__TASK OBJECTIVE__
Reproduce the lines below without any changes.

Lines of data:
----------------

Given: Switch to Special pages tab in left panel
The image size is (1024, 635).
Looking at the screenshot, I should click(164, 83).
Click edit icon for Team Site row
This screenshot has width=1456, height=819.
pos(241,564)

----------------

__THE SOLUTION__
Given: Switch to Special pages tab in left panel
The image size is (1024, 635).
Looking at the screenshot, I should click(164, 83).
Click edit icon for Team Site row
This screenshot has width=1456, height=819.
pos(241,564)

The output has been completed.